Казак снова и надолго потух, лишь время от времени потирал руку, будто только-только выпустил рукоять сабли.
— А Фимка с мальства без удачи. Родился хилым, для казацкой службы негожим — на ногу припадал. Никто с ним не водился. А когда отдали его старой деве грамоте учиться, и вовсе кто из казачат уважать станет. Обижали от скуки. Я ж от скуки заступился. С тех пор он ко мне и прибился. Офицер этот, ну, этот… от скуки потянись на охоту. А время работное, исправные казаки все, почитай, заняты. На своем коште-то стояли. А Фимке что! Сам напросился. Посажались оба на коней, поехали. Вернулся Фимка один, показал на киргизцев, на неопытность офицера… Да того нашли, еще дышал. Успел на Фимку показать. Ясно, кандалы — и в Сибирь, на царскую… Тогда-то и для всех открылось. Настя, как прознала, без стесненья на грудь, на мундир, плюхнулась. Родители отдирать — какой! Ухватилась что клещ. Он стонет, она стонет, оба до бесчувствия. И я тут, ноги к полу приросли… — Старик бесшумно вздохнул. — Настя потом под замок пошла. Отколотили ее, дай бог. Кто похочет позор от дочери принять. За воротами и отошла, — скороговоркой выговорил из себя Родион, боясь обжечься фразой. — И к лучшему. Житья бы ей не дали. Разве у нас позволят самовольства? Если каждый будет как ему на душу лягет?
На соседнем дворе загоготали гуси. Требовательно замычал теленок. Корсаков прошелся по комнате.

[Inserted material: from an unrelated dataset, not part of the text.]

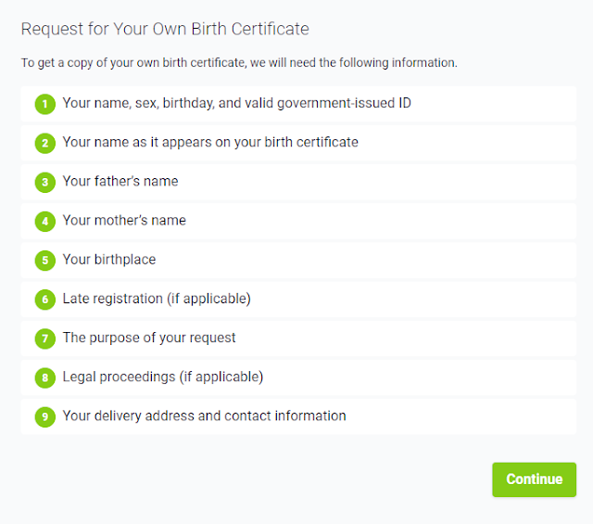Click the green number 5 circle icon

point(44,261)
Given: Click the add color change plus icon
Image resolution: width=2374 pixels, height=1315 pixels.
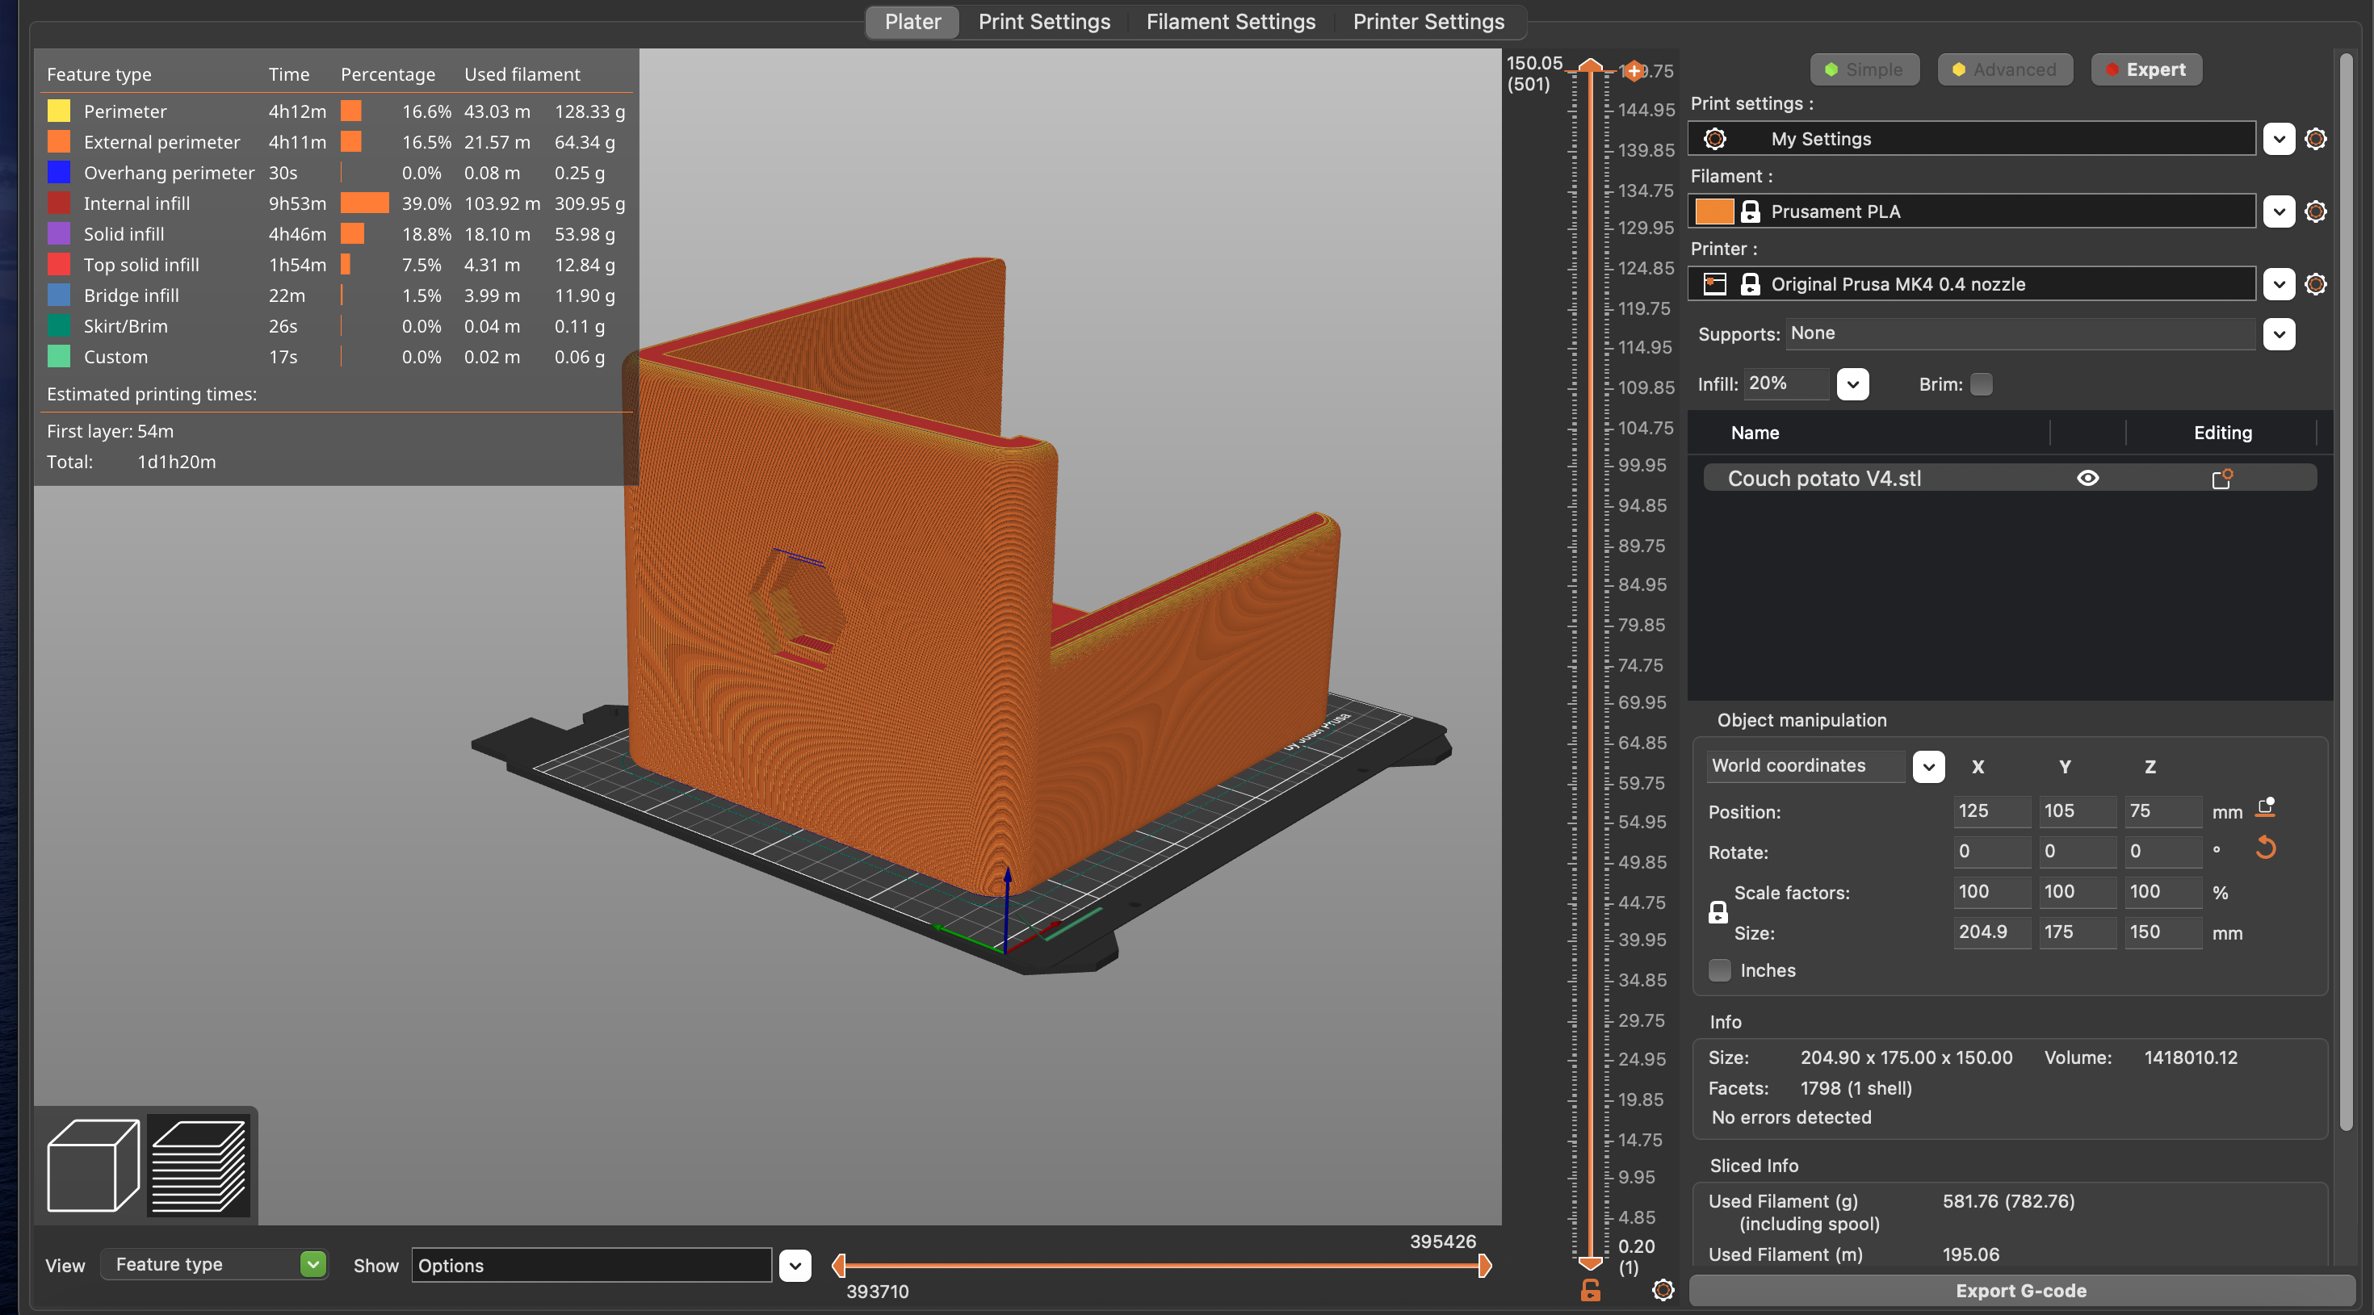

— С той поры не заметил, как и состарился, — казак засобирался. — Безрадостно прожил. Зря.
— Так вот, без жены?
— Без бабы как можно? Хозяйство. Была подбочина, только извел, бедную. Ни за что извел. Тихая была: жила молчком и померла молчком. Царство ей небесное. Да и там милой одной мытарить. Там меня к Насте рассудят. — Родион посмотрел на ротмистра, желая найти в нем подтверждение своей вере. А о жене подумал отстраненно и с жалостью: «Вот и дом с ней достался, и теперь он моет и скоблит горницу, но не живет в ней. Сам в избе, на яргаке».
«Все равно как обет какой дал», — говорит о нем атаман Лазарев и подсылает на постой.
На следующее утро, с оказией, Корсаков отъехал по линии дальше к Оренбургу. На второй версте попался хромой старик. Было слышно, как, сняв шапку и поклонившись, он спросил у возницы следующей за ними телеги:
— А жив ли Родион?
— Здравствует!
Корсаков мог поклясться, что по щеке путника проскользнула слеза.